Menurut Encyclopaedian Britannica (2015), kepadatan populasi di mana manusia seluruh penduduk yang menempati suatu daerah dan terus menerus dimodifikasi oleh peningkatan. Peningkatan bisa pada kelahiran dan imigrasi. Populasi manusia dipengaruhi oleh kebiasaan sosial yang mengatur reproduksi dan oleh perkembangan teknologi, terutama dalam bidang kedokteran dan kesehatan masyarakat. Kepala Badan Kependudukan dan Keluarga Berencana Nasional (BKKBN, Hasto Wardoyo mengamini, permasalahan kependudukan kian hari ke hari sudah sedemikian kompleks semua masalah itu harus dicarikan solusinya.
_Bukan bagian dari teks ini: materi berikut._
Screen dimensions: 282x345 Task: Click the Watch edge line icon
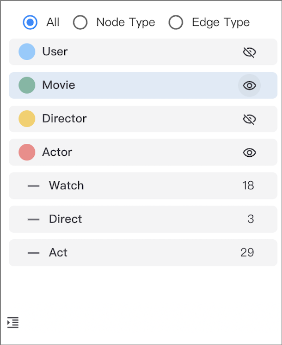tap(34, 186)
Ada dua masalah utama yang dihadapi dunia akibat dari semakin meningkatnya populasi, yaitu penawaran makanan dan kerusakan pada sumber daya alam. Dalam proses produksi makanan dunia, interaksi tanah, tanaman dan lingkungan adalah masalah yang paling dasar. Sejalan dengan ini Thomas Malthus mengatakan bahwa pertumbuhan populasi manusia cenderung mengalahkan pertumbuhan produksi makanan.

Ketahanan pangan menjadi kunci majunya ekonomi suatu negara. Untuk mewujudkan ketahanan pangan tersebut perlu upaya yang serius agar lahan komoditas pangan selalu terjaga dan produktif. Pengamat pangan Wibisono mengatakan saat ini ketahanan pangan Indonesia belum berada dalam kondisi menguntungkan. Wibisono juga menyebutkan penyebab kegagalan pemerintah dalam mencapai kedaulatan pangan karena tidak optimalnya lahan pertanian. Salah satu penyebabnya karena faktor kerusakan tanah yang luas akibat penggunaan pupuk kimia dan pestisida yang berlebihan.

Teori Malthus

Banyak masalah yang timbul akibat semakin meningkatnya populasi dunia khususnya di Indonesia salah satunya adalah perihal ketersediaan makanan. Hal ini seperti masalah populasi  yang terjadi di Afrika Timur yang  disebut sebagai “Malthusan”, sebab pada 1798 ahli ekonomi dan demograi inggris Thomas Malthus mengatakan bahwa pertumbuhan populasi manusia cenderung mengalahkan pertumbuhan produksi makanan. Hal itu karena (Malthus menalar) pertumbuhan populasi berlangsung menurut deret ukur (eksponensial), sementara produksi makanan meningkat menurut deret hitung (aritmetis) (Jared Diamond, 2017:421).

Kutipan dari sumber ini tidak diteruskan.